Syria Out of Media Spotlight, but War and Suffering Continue
By Lisa Schlein July 07, 2021
A U.N. panel of experts warns that while Syria's 10 year long civil conflict may have fallen off the world's media spotlight, the fighting and suffering of millions of people is far from over. The three-member Independent International Commission of Inquiry on Syria has submitted its latest report to the UN human rights council.
Syria no longer is subject to the wholesale killings of civilians, to chemical weapons attacks, to the carpet bombing of cities and other atrocities that have ravaged this once vibrant land. Nevertheless, the three-member Commission of Inquiry warns the war continues in earnest in some places and simmers in others, while civilians are abused with impunity.
Additionally, Commission chair Paulo Pinheiro says Syria's civil strife has long ago ceased to be a home-made struggle between the Assad government and its domestic opponents. He says Syria is up for grabs by powerful countries who seek to exert influence in the region.

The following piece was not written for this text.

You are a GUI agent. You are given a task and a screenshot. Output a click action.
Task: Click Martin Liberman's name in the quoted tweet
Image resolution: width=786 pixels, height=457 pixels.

"Five international armies, their proxies and a plethora of other non-State actors continue to fight in Syria to this day, including the air forces of the Russian Federation, the United States and Israel. Civilians must navigate through all of these actors and their conflicting agendas as they simply attempt to go about their lives," he said.
The most critical situation is in Idlib Governorate in northwest Syria. Pinheiro says more than 2.7 million internally displaced people there are living in desperate conditions. He says they are at risk of violence from the Hayat Tahrir Al-Sham terrorist group and Turkish and Syrian troops.

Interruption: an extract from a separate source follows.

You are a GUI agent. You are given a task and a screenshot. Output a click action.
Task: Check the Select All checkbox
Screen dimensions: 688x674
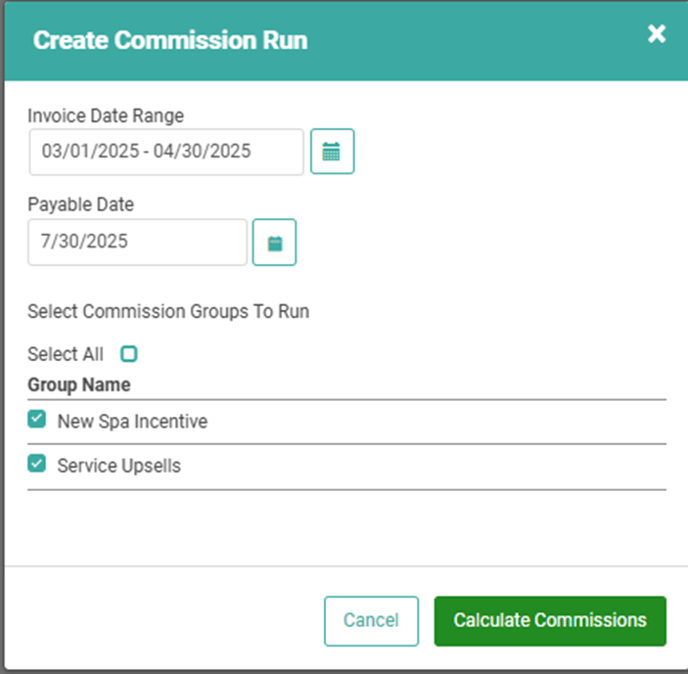click(129, 354)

The Commission report describes unstable conditions in many parts of the country where improvised explosive devices are killing and maiming scores of civilians. It documents rampant violations of human rights such as arbitrary detention of civilians, including women and children, torture, forced conscription of child soldiers, assassination of medical workers, and the looting and appropriation of property.

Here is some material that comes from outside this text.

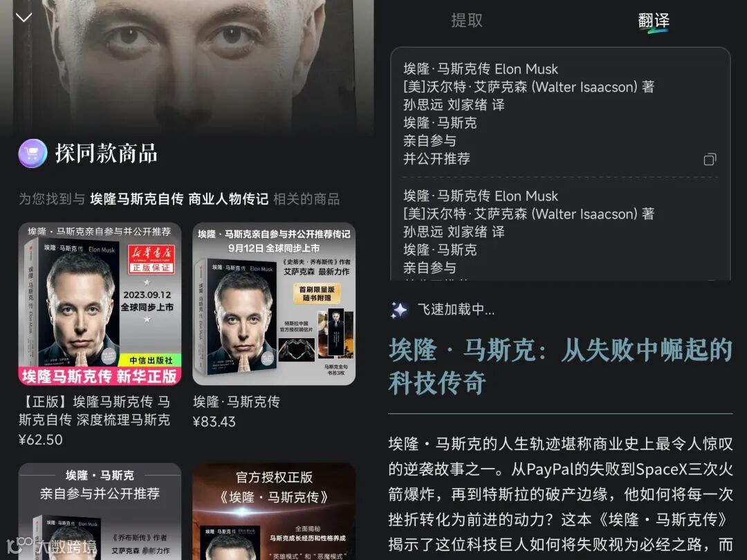The width and height of the screenshot is (747, 560).
Task: Select the 翻译 tab
Action: 654,21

In an otherwise bleak landscape, Pinheiro says one of the few potentially positive developments to occur is movement in the Security Council toward the establishment of a mechanism on the missing. He says tracking the fate and whereabouts of tens of thousands of Syrians who are missing or in detention is a priority.
"A crucial element of this endeavor is for the Syrian state, and other actors detaining people, to provide the names, whereabouts, and access to those they are holding and immediately release all persons detained arbitrarily so they may reunite with their kin without further delay," he said.
Syria's ambassador to the U.N. in Geneva, Hussam Edin Aala, said the report was riddled with misinformation and lies. He said Council resolutions made politically motivated accusations against Syrian authorities while ignoring the crimes and practices of what he called the Turkish and American occupation forces.